The urgency and the volume with which Howard directs his defense is the product of the peril they face. “There’s less margin for error [in the back] than anywhere else,” he says. “You can’t make a mistake or you get punished for it, particularly at this level. You have to be right basically 9 ½ times out of 10, which is really difficult. That speaks to how delicate the cohesion is and how delicate the balance of getting it exactly right is.”
And so he yells. Not because he enjoys correcting or berating anybody, but because that, in his experience, is the most efficient way to get the job done. “I am who I am,” Howard says. “I’m a constant talker. When I have to get on somebody I get on him and I don’t mince my words. The reason I do that is because that’s the way I always learn best.
“It’s not the right way or the wrong way, it’s just when I was coming up through the ranks, when I went to Manchester United, when I went to Everton, the guys who I learned most from, who get the best reaction out of me, were the ones who never let me off the hook, who always drilled things into me,” he says. “Lothar Matthaus, when he played in New York [for the MetroStars], he would say to me, ‘You need to speak, you need to tell me.’ And this was a guy who had played everywhere.

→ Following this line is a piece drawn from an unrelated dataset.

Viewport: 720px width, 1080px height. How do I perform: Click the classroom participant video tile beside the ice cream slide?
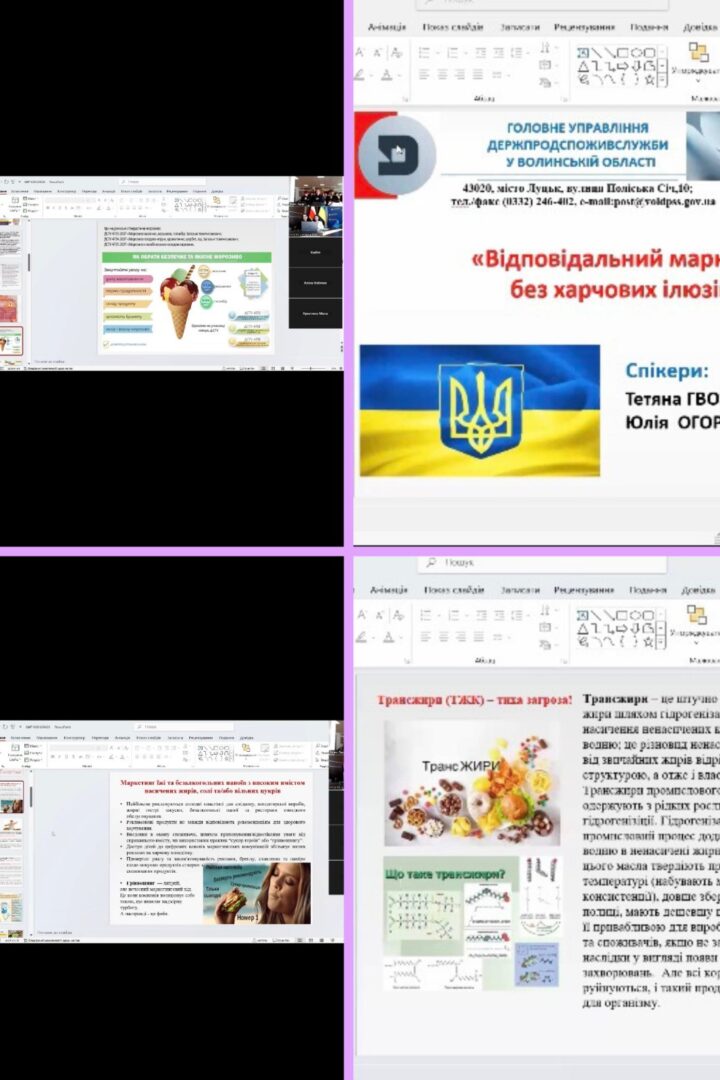coord(316,191)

That was eye-opening to me. When I went to Man United, Rio Ferdinand was the same. He would turn around and yell at me to talk more to him.
“I took that on board. That that was the way I found success. So I’m always trying to stay on top of guys. We can never stop communicating. Even the best defenders don’t have eyes in the back of their heads – you’re their eyes, you’re their ears. It has to be that way. There’s no room for error.”
All that yelling, by the way, is very much appreciated by the defenders who bear the brunt of it. “It’s great,” says Evans. “I would much rather have that than no communication at all. He’s not trying to beat you down or anything, it’s because we want to win soccer games, and that’s the goal for everybody. It’s not personal attacks, it’s, ‘We need to do this better and we need to do it now if we want to get through this game.’”
The criticism is unfailingly constructive, argues Gonzalez. “He’s very vocal and he’s making sure that you’re getting everyone in the right positions and not just let you ball-watch,” he says. “He’s really yelling at you to make sure you’re getting people in the right spots because if you do that you make the game a lot easier for yourself and the rest of the team.”
It is telling for Howard’s organizational and goalkeeping abilities that at 34, a wholly new defense is being built around him without even the mere suggestion that he himself might be due for replacement ever arising. That’s because Howard – who has overcome Tourette’s Syndrome, which causes him facial tics, peaking along with the anxiety before games – has shown no signs of slowing.
His lifestyle and training habits are tailored to prolong his career. There has never been any question about his devotion to his craft. “You have to be more diligent [as you age],” Howard says. “I train hard; I don’t miss trainings. You have to keep a good rhythm. I have to mind my age. My maintenance [is higher]. I lift [weights] harder and heavier than I ever have now at 34, to keep my body fit.”
A certain savvy a goalkeeper acquires with time compensates for the raw athleticism slipping away. “When I was younger, I just relied on my athleticism because I didn’t have the other piece of the puzzle,” says Howard. “Now that I have that experience I don’t try to go looking for things to do, to show you how athletic I am. I now know how much easier you can make a save, just by being in the right position. That’s why goalkeepers get better with age – you learn the intricacies of the position.”
Howard has a strong command of those intricacies, both of his position and the ones in front of it. And he will let everybody know, too. As loudly as is necessary.